Click-target data
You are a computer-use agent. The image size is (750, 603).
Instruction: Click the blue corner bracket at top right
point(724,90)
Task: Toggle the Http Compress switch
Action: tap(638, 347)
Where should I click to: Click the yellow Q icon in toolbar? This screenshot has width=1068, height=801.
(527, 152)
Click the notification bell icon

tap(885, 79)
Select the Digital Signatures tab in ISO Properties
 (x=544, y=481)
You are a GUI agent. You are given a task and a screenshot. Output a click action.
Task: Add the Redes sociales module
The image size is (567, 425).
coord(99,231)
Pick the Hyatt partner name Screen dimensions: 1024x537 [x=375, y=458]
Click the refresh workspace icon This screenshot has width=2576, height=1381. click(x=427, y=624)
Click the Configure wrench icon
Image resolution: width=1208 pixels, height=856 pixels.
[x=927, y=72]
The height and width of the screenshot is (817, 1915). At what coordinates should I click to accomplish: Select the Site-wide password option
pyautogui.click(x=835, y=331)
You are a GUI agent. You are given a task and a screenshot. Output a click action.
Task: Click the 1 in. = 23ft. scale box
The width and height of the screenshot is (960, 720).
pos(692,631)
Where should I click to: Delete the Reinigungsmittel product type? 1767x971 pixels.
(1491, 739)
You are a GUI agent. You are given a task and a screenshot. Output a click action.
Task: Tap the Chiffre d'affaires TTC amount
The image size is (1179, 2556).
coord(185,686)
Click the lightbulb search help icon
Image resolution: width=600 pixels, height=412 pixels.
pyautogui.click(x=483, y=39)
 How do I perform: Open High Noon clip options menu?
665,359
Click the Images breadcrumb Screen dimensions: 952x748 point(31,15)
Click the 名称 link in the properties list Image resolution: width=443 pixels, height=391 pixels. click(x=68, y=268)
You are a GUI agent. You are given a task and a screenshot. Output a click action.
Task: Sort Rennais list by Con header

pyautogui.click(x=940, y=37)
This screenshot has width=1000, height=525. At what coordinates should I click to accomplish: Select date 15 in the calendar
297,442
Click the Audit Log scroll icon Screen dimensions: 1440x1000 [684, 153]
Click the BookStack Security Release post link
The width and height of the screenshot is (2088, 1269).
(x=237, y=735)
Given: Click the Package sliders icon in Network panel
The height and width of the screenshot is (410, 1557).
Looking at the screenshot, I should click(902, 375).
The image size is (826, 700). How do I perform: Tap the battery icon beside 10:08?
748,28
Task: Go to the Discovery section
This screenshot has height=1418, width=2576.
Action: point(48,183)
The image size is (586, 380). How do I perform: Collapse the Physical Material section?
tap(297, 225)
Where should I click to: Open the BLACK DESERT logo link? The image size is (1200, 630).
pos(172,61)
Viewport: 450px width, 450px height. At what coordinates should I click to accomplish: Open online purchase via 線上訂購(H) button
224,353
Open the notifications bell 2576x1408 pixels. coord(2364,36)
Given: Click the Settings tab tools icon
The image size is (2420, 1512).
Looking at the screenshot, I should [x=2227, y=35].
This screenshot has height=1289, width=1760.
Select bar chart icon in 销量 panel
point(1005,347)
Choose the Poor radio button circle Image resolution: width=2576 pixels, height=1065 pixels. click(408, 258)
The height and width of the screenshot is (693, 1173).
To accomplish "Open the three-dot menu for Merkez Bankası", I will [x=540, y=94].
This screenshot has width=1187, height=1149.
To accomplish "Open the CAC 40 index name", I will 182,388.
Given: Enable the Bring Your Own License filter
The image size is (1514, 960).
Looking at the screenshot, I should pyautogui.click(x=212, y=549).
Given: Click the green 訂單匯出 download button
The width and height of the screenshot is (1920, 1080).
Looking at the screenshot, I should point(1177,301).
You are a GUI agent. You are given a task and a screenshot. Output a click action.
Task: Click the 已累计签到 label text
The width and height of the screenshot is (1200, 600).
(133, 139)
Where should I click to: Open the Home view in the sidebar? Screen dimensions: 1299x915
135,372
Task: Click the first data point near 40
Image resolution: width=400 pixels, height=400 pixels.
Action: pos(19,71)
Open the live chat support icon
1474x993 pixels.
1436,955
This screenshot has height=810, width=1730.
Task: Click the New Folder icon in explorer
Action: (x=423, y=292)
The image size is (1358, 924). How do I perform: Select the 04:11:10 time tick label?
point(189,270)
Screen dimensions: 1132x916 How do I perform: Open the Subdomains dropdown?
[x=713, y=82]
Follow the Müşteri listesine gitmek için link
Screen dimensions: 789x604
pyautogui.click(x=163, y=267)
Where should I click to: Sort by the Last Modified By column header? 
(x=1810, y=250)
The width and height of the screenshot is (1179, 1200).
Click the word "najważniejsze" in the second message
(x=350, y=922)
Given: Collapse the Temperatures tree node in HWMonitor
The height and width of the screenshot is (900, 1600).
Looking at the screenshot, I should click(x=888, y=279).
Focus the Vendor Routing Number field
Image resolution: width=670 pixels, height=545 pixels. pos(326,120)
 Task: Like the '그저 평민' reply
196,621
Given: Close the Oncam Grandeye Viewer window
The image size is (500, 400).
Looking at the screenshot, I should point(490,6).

(Work to do):
Reproduce all the rows above word for word, without changing anything.

(Result):
You are a computer-use agent. The image size is (750, 603).
Instruction: Click the blue corner bracket at top right
point(724,90)
Task: Toggle the Http Compress switch
Action: tap(638, 347)
Where should I click to: Click the yellow Q icon in toolbar? This screenshot has width=1068, height=801.
(527, 152)
Click the notification bell icon

tap(885, 79)
Select the Digital Signatures tab in ISO Properties
 (x=544, y=481)
You are a GUI agent. You are given a task and a screenshot. Output a click action.
Task: Add the Redes sociales module
The image size is (567, 425).
coord(99,231)
Pick the Hyatt partner name Screen dimensions: 1024x537 [x=375, y=458]
Click the refresh workspace icon This screenshot has width=2576, height=1381. click(x=427, y=624)
Click the Configure wrench icon
Image resolution: width=1208 pixels, height=856 pixels.
[x=927, y=72]
The height and width of the screenshot is (817, 1915). At what coordinates should I click to accomplish: Select the Site-wide password option
pyautogui.click(x=835, y=331)
You are a GUI agent. You are given a task and a screenshot. Output a click action.
Task: Click the 1 in. = 23ft. scale box
The width and height of the screenshot is (960, 720).
pos(692,631)
Where should I click to: Delete the Reinigungsmittel product type? 1767x971 pixels.
(1491, 739)
You are a GUI agent. You are given a task and a screenshot. Output a click action.
Task: Tap the Chiffre d'affaires TTC amount
The image size is (1179, 2556).
coord(185,686)
Click the lightbulb search help icon
Image resolution: width=600 pixels, height=412 pixels.
pyautogui.click(x=483, y=39)
 How do I perform: Open High Noon clip options menu?
665,359
Click the Images breadcrumb Screen dimensions: 952x748 point(31,15)
Click the 名称 link in the properties list Image resolution: width=443 pixels, height=391 pixels. click(x=68, y=268)
You are a GUI agent. You are given a task and a screenshot. Output a click action.
Task: Sort Rennais list by Con header

pyautogui.click(x=940, y=37)
This screenshot has width=1000, height=525. At what coordinates should I click to accomplish: Select date 15 in the calendar
297,442
Click the Audit Log scroll icon Screen dimensions: 1440x1000 [684, 153]
Click the BookStack Security Release post link
The width and height of the screenshot is (2088, 1269).
(x=237, y=735)
Given: Click the Package sliders icon in Network panel
The height and width of the screenshot is (410, 1557).
Looking at the screenshot, I should click(902, 375).
The image size is (826, 700). How do I perform: Tap the battery icon beside 10:08?
748,28
Task: Go to the Discovery section
This screenshot has height=1418, width=2576.
Action: point(48,183)
The image size is (586, 380). How do I perform: Collapse the Physical Material section?
tap(297, 225)
Where should I click to: Open the BLACK DESERT logo link? The image size is (1200, 630).
pos(172,61)
Viewport: 450px width, 450px height. At what coordinates should I click to accomplish: Open online purchase via 線上訂購(H) button
224,353
Open the notifications bell 2576x1408 pixels. coord(2364,36)
Given: Click the Settings tab tools icon
The image size is (2420, 1512).
Looking at the screenshot, I should [x=2227, y=35].
This screenshot has height=1289, width=1760.
Select bar chart icon in 销量 panel
point(1005,347)
Choose the Poor radio button circle Image resolution: width=2576 pixels, height=1065 pixels. click(408, 258)
The height and width of the screenshot is (693, 1173).
To accomplish "Open the three-dot menu for Merkez Bankası", I will [x=540, y=94].
This screenshot has width=1187, height=1149.
To accomplish "Open the CAC 40 index name", I will 182,388.
Given: Enable the Bring Your Own License filter
The image size is (1514, 960).
Looking at the screenshot, I should pyautogui.click(x=212, y=549).
Given: Click the green 訂單匯出 download button
The width and height of the screenshot is (1920, 1080).
Looking at the screenshot, I should point(1177,301).
You are a GUI agent. You are given a task and a screenshot. Output a click action.
Task: Click the 已累计签到 label text
The width and height of the screenshot is (1200, 600).
(133, 139)
Where should I click to: Open the Home view in the sidebar? Screen dimensions: 1299x915
135,372
Task: Click the first data point near 40
Image resolution: width=400 pixels, height=400 pixels.
Action: pos(19,71)
Open the live chat support icon
1474x993 pixels.
1436,955
This screenshot has height=810, width=1730.
Task: Click the New Folder icon in explorer
Action: (x=423, y=292)
The image size is (1358, 924). How do I perform: Select the 04:11:10 time tick label?
point(189,270)
Screen dimensions: 1132x916 How do I perform: Open the Subdomains dropdown?
[x=713, y=82]
Follow the Müşteri listesine gitmek için link
Screen dimensions: 789x604
pyautogui.click(x=163, y=267)
Where should I click to: Sort by the Last Modified By column header? 
(x=1810, y=250)
The width and height of the screenshot is (1179, 1200).
Click the word "najważniejsze" in the second message
(x=350, y=922)
Given: Collapse the Temperatures tree node in HWMonitor
The height and width of the screenshot is (900, 1600).
Looking at the screenshot, I should click(x=888, y=279).
Focus the Vendor Routing Number field
Image resolution: width=670 pixels, height=545 pixels. pos(326,120)
 Task: Like the '그저 평민' reply
196,621
Given: Close the Oncam Grandeye Viewer window
The image size is (500, 400).
Looking at the screenshot, I should point(490,6).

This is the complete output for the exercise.